### GOAL OF THE EXERCISE
Your answer should repeat every record verbatim.

[Stored items]
______

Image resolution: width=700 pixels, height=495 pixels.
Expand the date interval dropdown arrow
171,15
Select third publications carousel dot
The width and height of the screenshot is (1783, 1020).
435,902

______

### SOLVED EXERCISE
Image resolution: width=700 pixels, height=495 pixels.
Expand the date interval dropdown arrow
171,15
Select third publications carousel dot
The width and height of the screenshot is (1783, 1020).
435,902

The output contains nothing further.